Topper’s contact in the field just happens to be Ramada, harbouring the pain of secretly being married to one of the hostages, an Englishman called Dexter (Rowan Atkinson); but as Ramada, Topper and his band of inept brothers fight their bloody way towards the prison camp, the former lovers struggle to hold back their feelings. Back home, President ‘Tug’ Benson (Lloyd Bridges) depends on the mission succeeding to shore up his faltering re-election campaign, and decides that the only way to secure success is to take direct action.

Moving on from Hot Shots!’ parody of Top Gun, director Abrahams and co-writer Pat Proft here use America’s ongoing feud with Iraq to fashion a parody of ‘Nam films such as the Rambo trilogy, The Deer Hunter and Apocalypse Now. Part Deux is largely successful at lampooning the thoughtless violence of Rambo and the earnestness of the other films – the segment on the river is great fun and includes a lovely Martin Sheen cameo.

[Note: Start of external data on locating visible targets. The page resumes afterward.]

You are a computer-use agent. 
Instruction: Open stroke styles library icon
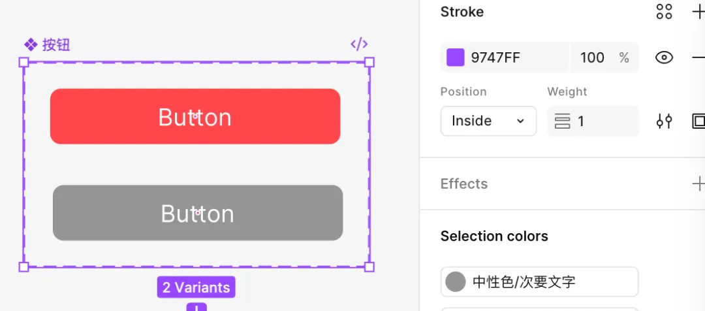pyautogui.click(x=664, y=12)
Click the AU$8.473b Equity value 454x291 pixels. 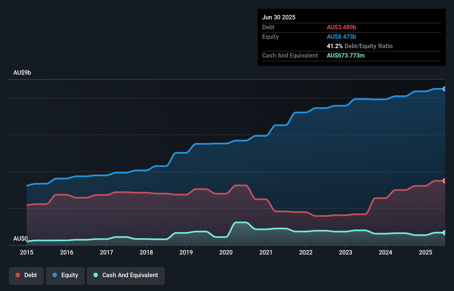[341, 37]
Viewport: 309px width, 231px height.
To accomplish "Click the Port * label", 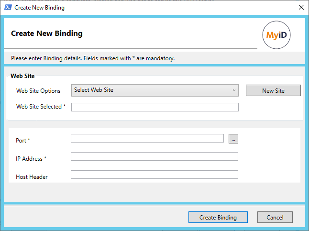I will point(23,140).
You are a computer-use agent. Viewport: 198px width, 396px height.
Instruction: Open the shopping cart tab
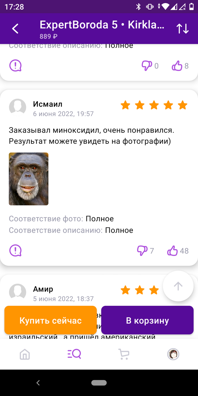click(124, 354)
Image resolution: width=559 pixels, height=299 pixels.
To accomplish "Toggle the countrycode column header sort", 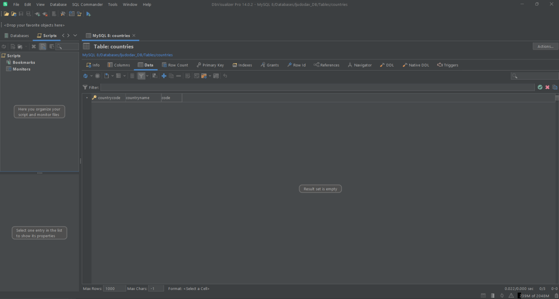I will (x=109, y=98).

Sheen Jr, his own life now something of a parodic tragi-comedy, both looks the part and is admirably straight-laced; he’s ably supported by Golino, looking as fine as ever, even in a moustache (and her Gabriella Sabatini joke is amongst the film’s best).

Elsewhere, things are much more hit-and-miss: some of the jokes, like the ’Geronimo!’ gag, are a wonderful surprise, whereas others are terrible – ‘I see you’re no stranger to pain’ is paid off with ‘I‘ve been married – twice’. Bridges doesn’t quite have the same impact as President as he did as Admiral, and the members of Topper’s team are less than luminary (Ryan Stiles’ goofy turn is as welcome as – well, Goofy); but they are redeemed somewhat by Rowan Atkinson’s marvellously sulky turn. Brenda Bakke, meanwhile, makes for a decent Sharon Stone-alike in the film’s Basic Instinct spoof, but eventually suffers the indignity of being the movie’s turncoat, ill-used as she and Golino fall out and randomly embark on an American Gladiators face-off. More than ever, you get the idea that Abrahams and Proft added bits and added bits to their script, until the answer to the question ’So…this feature length yet?’ was ‘I guess!’

Then there’s the thorny issue of killing people in comedy movies. The ‘bloodiest movie ever’ tag is obviously a silly joke, but history has leant this film a slightly queasy political element. If you are going to make jokes about it, the cartoonish way in which hundreds of Iraqis are dispatched is probably the best way to go about it; but given the relative casualties of Desert Storm (and I urge you to find and listen to Bill Hicks’ take on the “war”), it just makes me uncomfortable that dead Iraqi soldiers are considered fodder for body count comedy.

And given the ridiculous revenge mission that we now know/always knew Operation Iraqi Freedom was for George W. Bush, the flippant ridicule of Saddam Hussein rings a bit hollow (never mind the human/economic cost, they got their man in the end). I accept that this might be pretty heavy criticism for a damn silly spoof, but you can’t have Topper saying ’You sold out the greatest country in the world’ with a straight face and still be surprised that some countries think America is a nation of stupid, arrogant bullies. Anyway, enough with the politicking – it’s unfair to judge the film now for its stance at the time, and Abrahams and Proft certainly weren’t alone in feeling the despot was ripe for ridicule.

Finally, while you wouldn’t call Hot Shots! Part Deux sloppy, it doesn’t create locations half as effectively as its predecessor, so you really have no sense of enemy territory as a place (are there really jungles in Iraq?) Another niggly comment, maybe, but it’s one that wouldn’t have arisen had the comedy been more diverting and less reliant on pop-culture references for giggles. Overall, Part Deux is an entirely adequate ninety-minute diversion; but there’s nothing to suggest that there would be much merit in a part trois.